Allows testator to incorporate an extraneous document into their will. The effect is that the content of the extraneous document is treated as though it was written into the will itself, even if the document was not witnessed or it was informally written in handwriting.

Requirements
1. The document must be in existence at the time the will was executed.
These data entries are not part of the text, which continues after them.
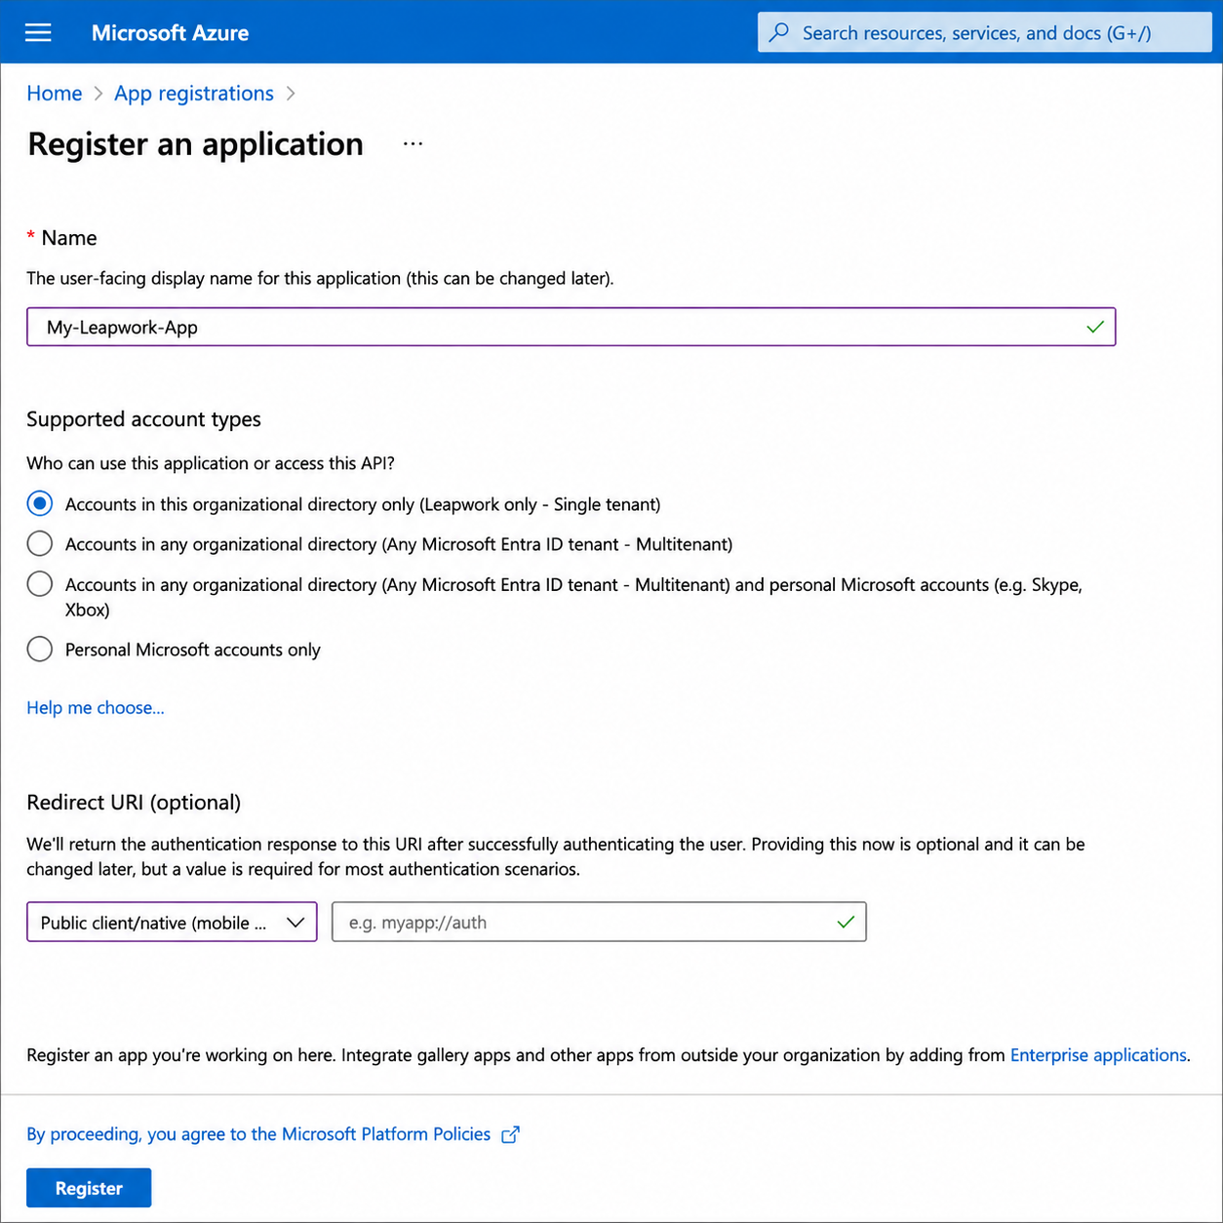Open the hamburger portal menu
Viewport: 1223px width, 1223px height.
pos(38,33)
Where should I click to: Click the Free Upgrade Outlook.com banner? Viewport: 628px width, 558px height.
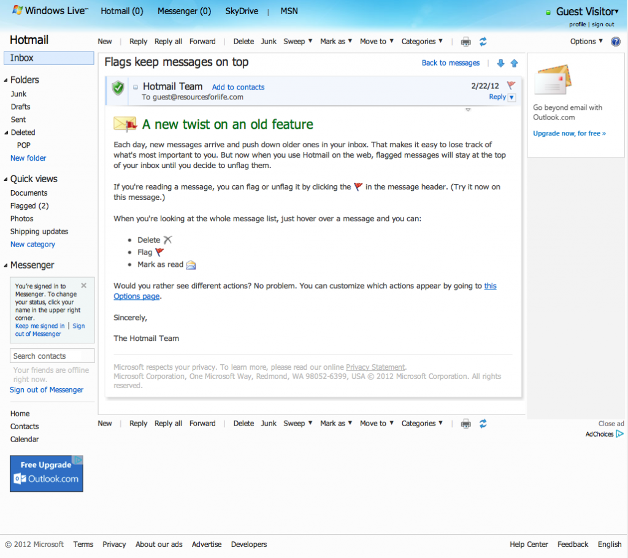pyautogui.click(x=46, y=473)
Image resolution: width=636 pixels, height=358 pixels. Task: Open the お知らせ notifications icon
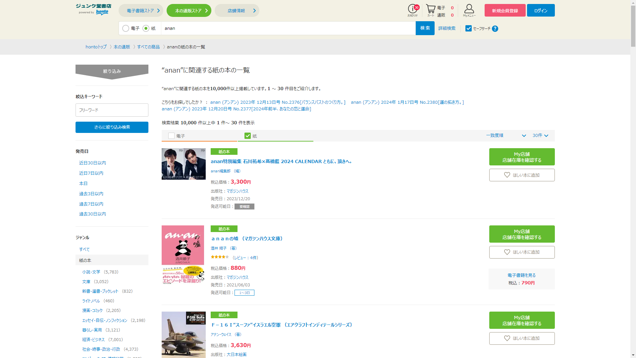(x=412, y=10)
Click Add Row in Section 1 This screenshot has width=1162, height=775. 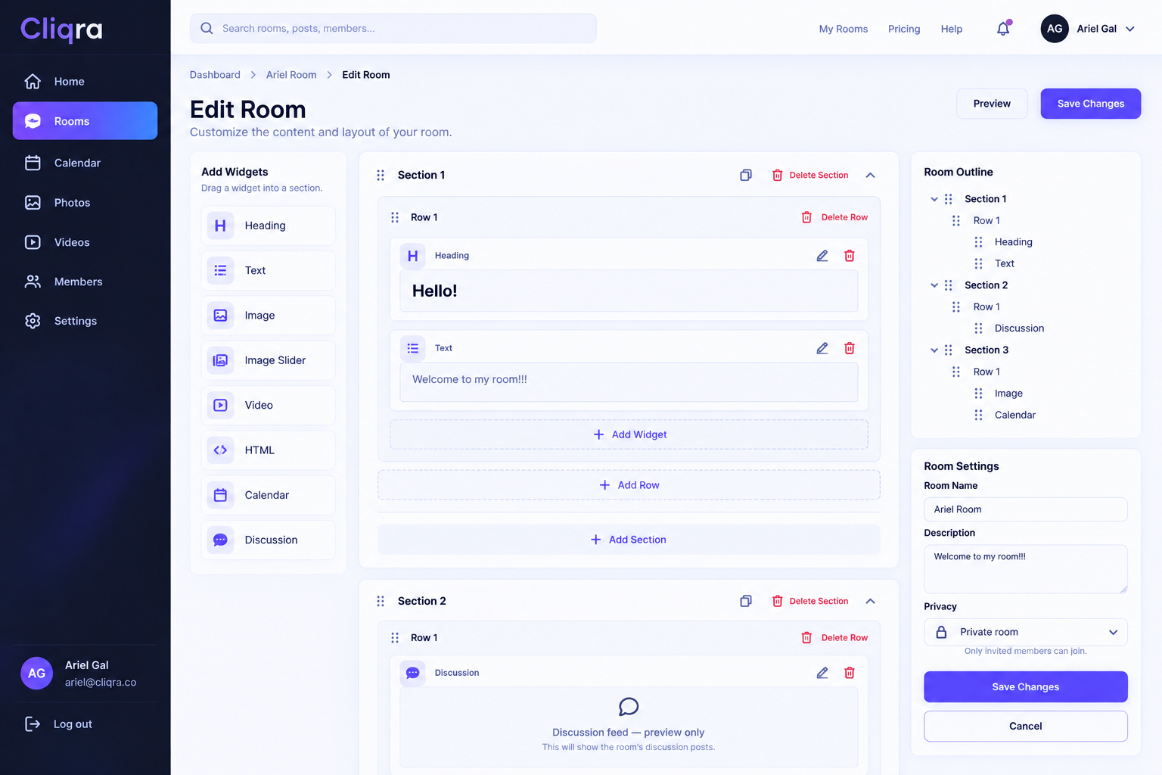(629, 485)
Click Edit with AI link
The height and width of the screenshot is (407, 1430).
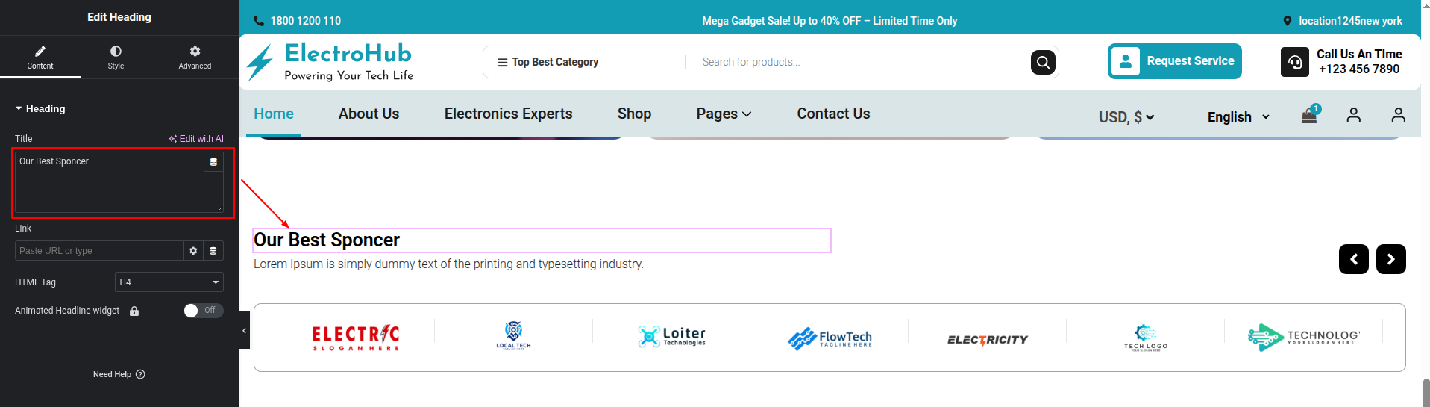[196, 139]
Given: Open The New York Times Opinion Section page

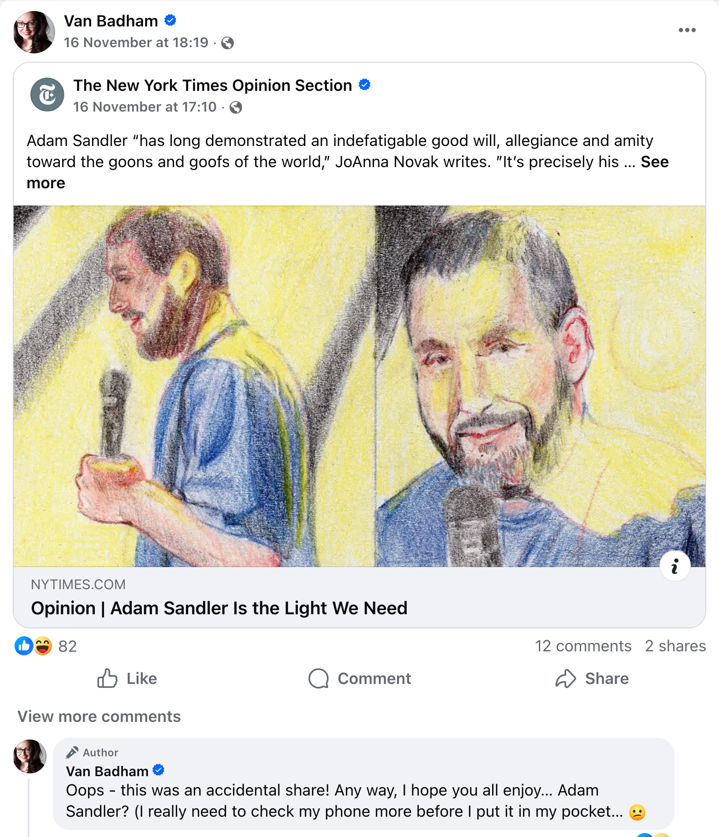Looking at the screenshot, I should pyautogui.click(x=212, y=85).
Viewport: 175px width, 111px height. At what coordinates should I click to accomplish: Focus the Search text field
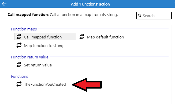(x=154, y=16)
  1. The will must refer to the document as being in existence; and
  2. The will must identify and describe the document with reasonable certainty.
80
Q

What is the exception for list disposing of items of tangible personal property?

A

A will may refer to a written statement or list that disposes of items of tangible personal property not specifically bequeathed by the will itself. The writing may be referred to as one in existence at the time of the testator’s death. It may be prepared before or after the will’s execution, and it may be altered by the testator at any time. Although it does not need to be witnessed, the writing must be signed by the testator and describe the items and beneficiaries with reasonable certainty.

81
Q

What is the exception for instructions to fiduciary as to exercise of discretionary powers?

A

If a will, trust, or power of attorney gives a fiduciary the power to make discretionary distributions to beneficiaries, or gives them the power to make health care decisions for the maker, a letter to the fiduciary as to how the discretionary power should be interpreted can be incorporated by reference into the will, trust, or power of attorney. The letter can be written before or after execution of the will, trust, or power of attorney, but it must be signed and notarized.

82
Q

What are acts of independent significance?

A

A will may dispose of property by reference to acts and events that have significance apart from their effect on the dispositions made by the will. The act must have some other lifetime significance or motive aside from providing for the testamentary gift. The future act may relate to the identification of the beneficiaries or identification of the property that is to be the subject matter of a bequest.

83
Q

What does “personal property” mean in a bequest for personal property

A

Tangible (furniture, jewelry, art) AND intangible (stocks, bonds, etc.).